Chromosomal and Genetic Conditions

Cleft Feeding Instructions

Why Do Babies with Clefts Have Difficulty with Feeding?

Babies with clefts have trouble with feeding because the normal anatomy of the oral cavity is disrupted.

Normally, a baby pulls the nipple into the mouth and makes a seal with the lips around the nipple. When a baby sucks and swallows, their soft palate rises up and closes off the mouth from the nose. This creates suction so that the breast or bottle nipple is held in the mouth and the milk is drawn out.

When a cleft lip is present, it may be difficult for the baby to make a good seal around the nipple.

When a cleft palate is present, the mouth cannot be closed off from the nose and little or no suction can be created.

How Do I Feed My Baby with Cleft Lip?

Infants with cleft lip can usually be fed by breast or regular bottle. Some help from the nurses or infant-feeding specialists may be needed to ensure that the infant can get a tight seal around the nipple.

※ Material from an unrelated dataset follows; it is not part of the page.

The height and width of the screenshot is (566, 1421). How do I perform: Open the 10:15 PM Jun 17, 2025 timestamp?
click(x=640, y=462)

For breastfeeding babies, the soft breast tissue often will fill the opening in the lip and/or gum line well, sealing off the mouth and allowing the baby to create adequate suction. Sometimes it is helpful for the mother to hold a finger across the cleft during feeding.

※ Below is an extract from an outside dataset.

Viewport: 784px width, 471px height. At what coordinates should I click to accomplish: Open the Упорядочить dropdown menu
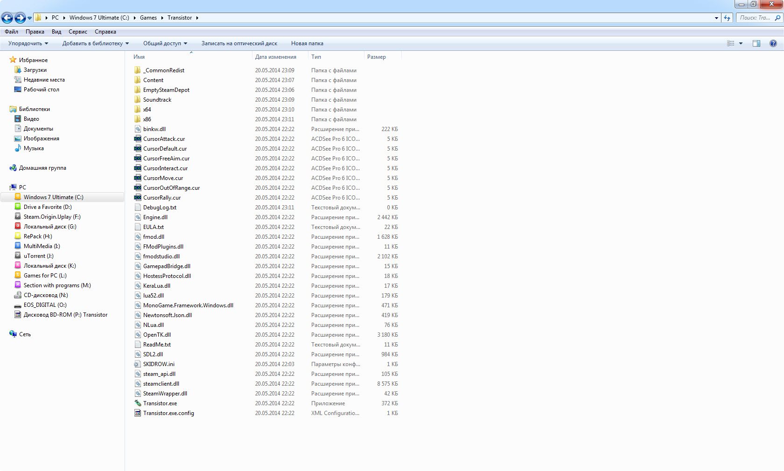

Swallowing noises and a bowel movement after feeding are signs that breast-feeding is going well. If the baby is "noisy" with feeding, making clicking or kissing noises, suction may not be adequate.

Mothers who choose to bottle-feed their babies with cleft lip should try using nipples with a wider base, or their infants may need specialty bottles or nipples.

When starting a feeding, hold the baby in a slightly upright position. Touch the baby's lower lip with the nipple. When the baby latches on, direct the nipple slightly downwards.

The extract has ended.